Open dshawul opened 4 years ago
Thanks for the interest. Good questions.
It seems that in the new version of the KataGo paper, all the details about board masking to handle different board sizes in the same mini-batch are removed.
It was removed from the main paper in the recent versions just due to space limitations and because it wasn't a focus of the research. The method has remained unchanged, and the actual architectural details are still present and precisely described in the appendix.
I was thinking of using the same board sizes in one mini-batch but alternate between different board sizes from minibatch to minibatch. This because for one it avoids the use of masks. Keras, for instance, accepts inputs of (None, None, C) instead of (B, B, C) and handles fully-convolutional network training on variable board sizes.

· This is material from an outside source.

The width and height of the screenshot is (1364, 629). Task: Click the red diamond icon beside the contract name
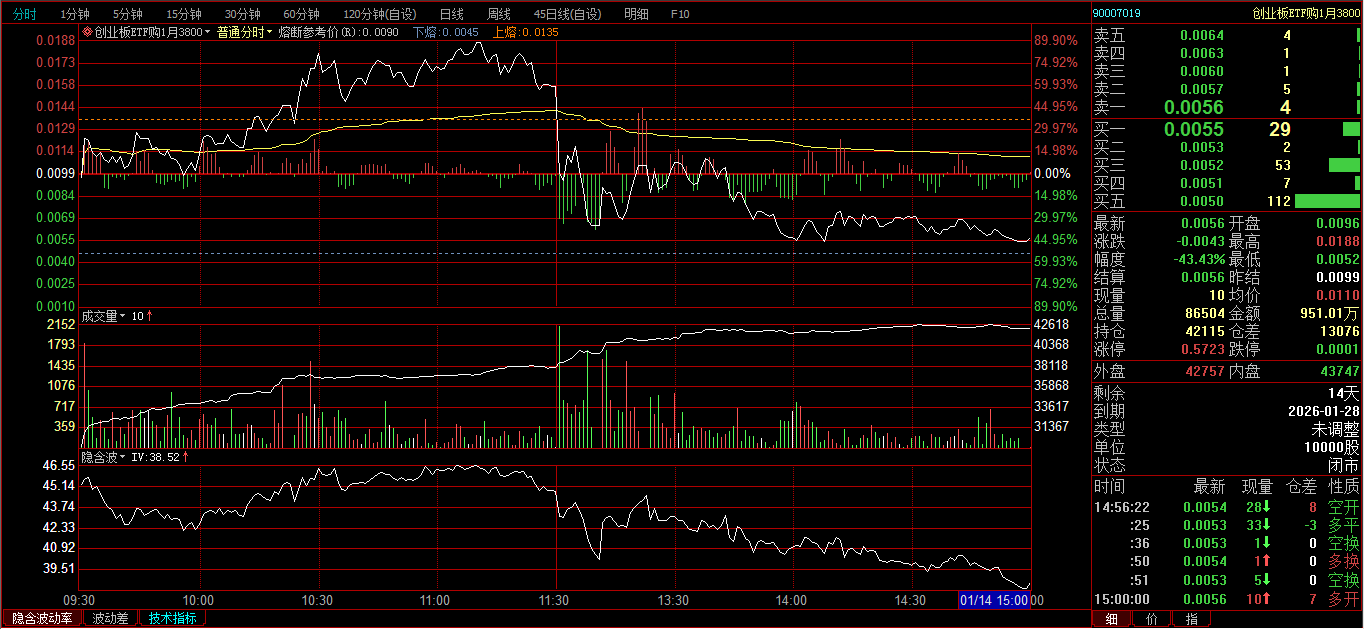(87, 32)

You could certainly make the board sizes vary by batch instead of by sample. The tradeoffs I can think of would be:
Is the global-pooling structure somewhat similar to squeeze-excitation nets? Do you think SE block needs to be modified similarly when training with multiple board sizes?
Yes, SE would also need to be modified.
Also, I don't understand why out of the 3C channels the global-pooling structure produces for the value-head, 2C channels are board sized scaled versions of the C channels. Since a dense layer follows, the NN should be able to learn to scale appropriately with the board size.
Think about this. Suppose the pooling only reports the mean activation of each channel. Suppose that for some of the channels actually the more useful feature that future layers "want" is the mean activation of these channels scaled by board size, rather than just plain mean.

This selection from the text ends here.